Christopher tried to help Buffi by suggesting that she take her useless hot pink toga/tunic thingy and make it a useless black toga/tunic thingy. Then he was mopey, mournful and adorably melancholic when she was offended by his suggestion.
On the runway, Heidi Klum came out dressed as Wilma Flintstone for reasons unclear.
Then she introduced the judges: MK, Nina, Hayden Panettiere and Rachel Roy.
This made me laugh because obviously Hayden doesn’t have the fashion chops to be a judge on her own. (Rachel Roy was the equivalent of the seasoned waiter tagteaming it with the “trainee” at a diner.)
“This is how judges sit, Hayden”
The strangest thing that happened on the runway was I found out that MK and Nina like Fabio’s personal style. I look at Fabio and think to myself, “I see you underneath all those layers of crap, Fabio. Somewhere, buried beneath that long beard and those do-rags and dashikis and hipster Tzitzis is a beautiful man. Groom thyself. ” And Michael Kors thinks he has fabulous style? (Whose teams are you on, MK? You disappoint me.)
Shave, remove 4 accessories and we can talk
(Another aside: How on earth is effin’ #TeamElena winning the fan vote on Twitter?

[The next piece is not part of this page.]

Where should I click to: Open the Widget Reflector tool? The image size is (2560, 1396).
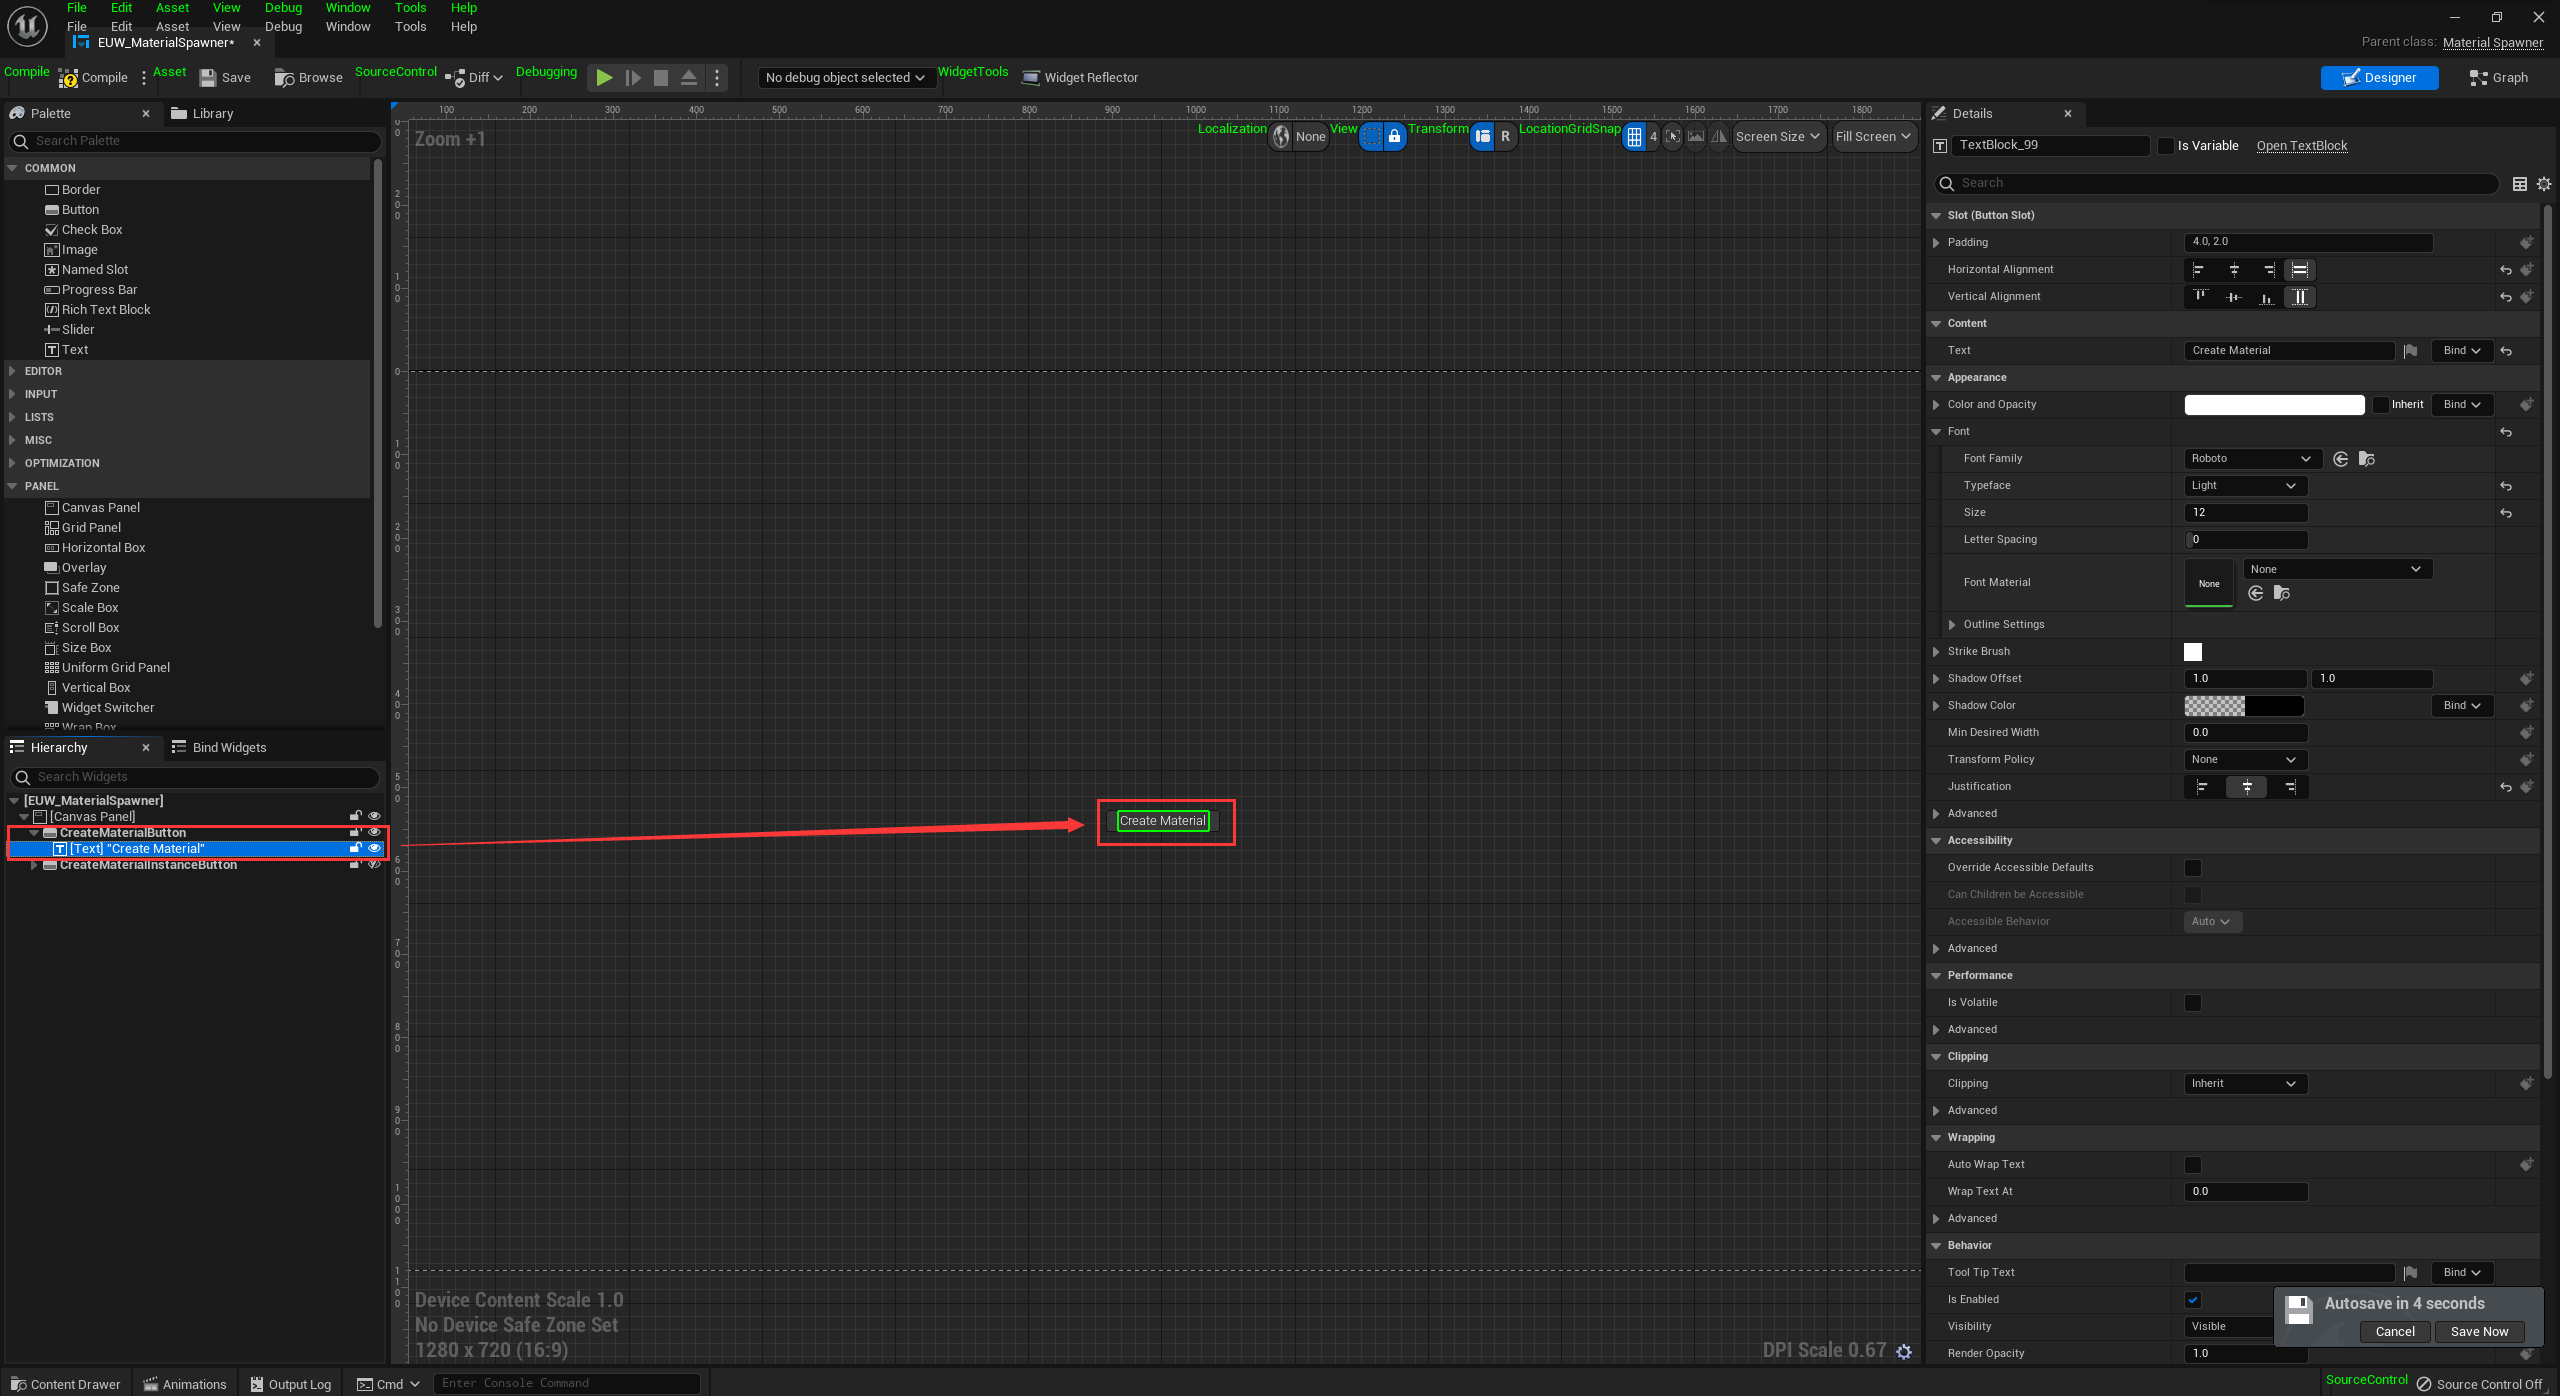pyautogui.click(x=1080, y=78)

I strongly doubt that members of Elena’s immediate family actually like her.)
So the Top 3 were Christopher, Dmitry, and my girl Sonjia.
And the Bottom 3 were Buffi, Fabio, and Raul.
I was actually glad that Ven, who did another one of his uber-tasteful, architectural designs, wasn’t in the Top 3. Yes, Ven, you are the Michael Phelps of draping. Now do something different, dammit!!!
And Sonjia wins! Sonjia wins! And Hayden Panettiere wants to wear her design and you can see Sonjia thinking, “Should I debase my design by letting her wear it?” (Just kidding. She was stoked.)
And Buffi is out. Darn it. I loved me some Buffi and her “an 80s vintage store barfed on me” style.
Buffi was slayed
But I knew they weren’t going to bring Raul back just to jettison him again. (Although really Raul? You thought the blue suede pumps and the hot pink clutch were a good idea to add to your already hideously cluttered get-up?)
I loved Buffi’s attitude in departure though:
“I’m going to be more crazy and tacky and glittery and colorful than ever.”
Or, in other words: Take your good taste and shove it, Project Runway!

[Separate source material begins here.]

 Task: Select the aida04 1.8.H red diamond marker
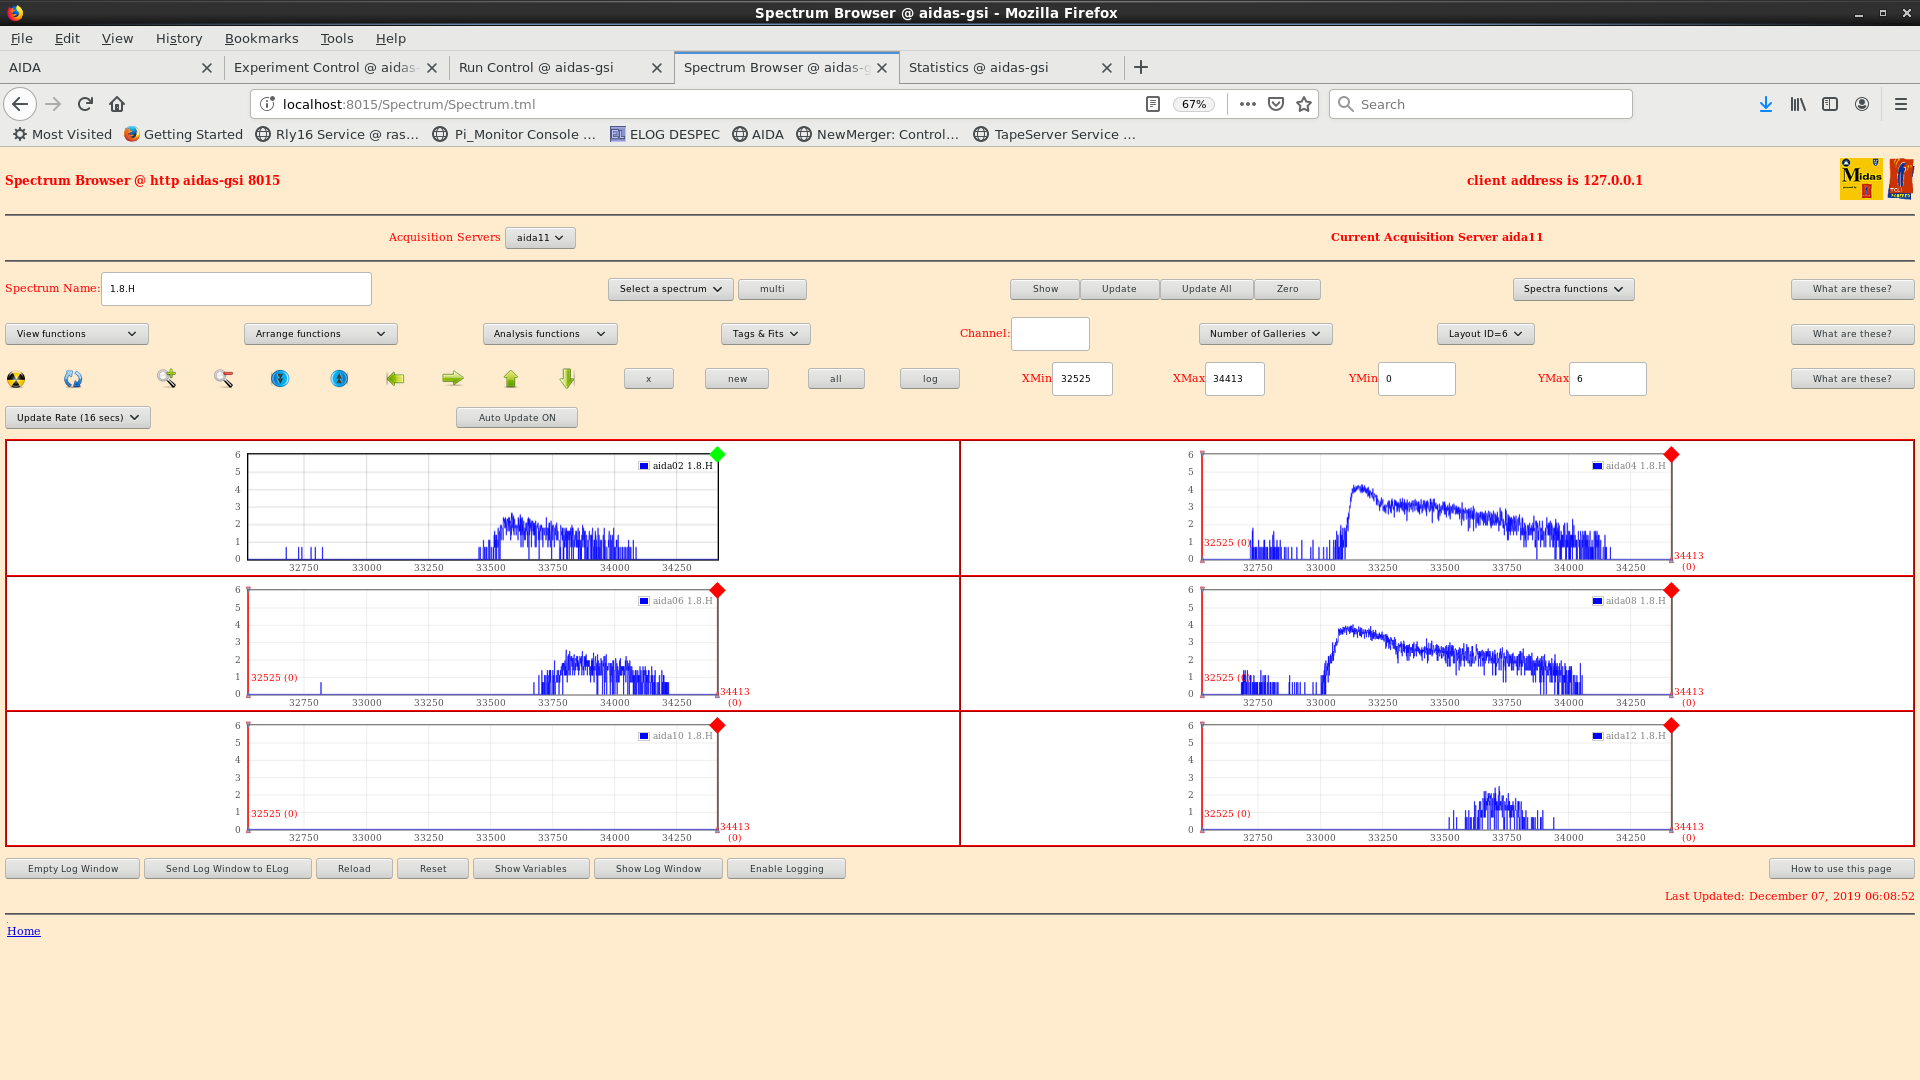click(1671, 455)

2 thoughts on “Premature Evacuation: The Project Runway recap

  1. A.) Bless you for “in front of” instead of “under.” Seriously.

    B.) Elena. Really? Has she managed to enlist Ukrainian web bots or something?

    C.) Hayen, Hayden, Hayden. Could this be the same little girl I saw as little leukemia-stricken Lizzie Spaulding on Guiding Light in the '90s? She sounds like a chain smoker and looks like she's had some kind of cosmetic something already. Sadface.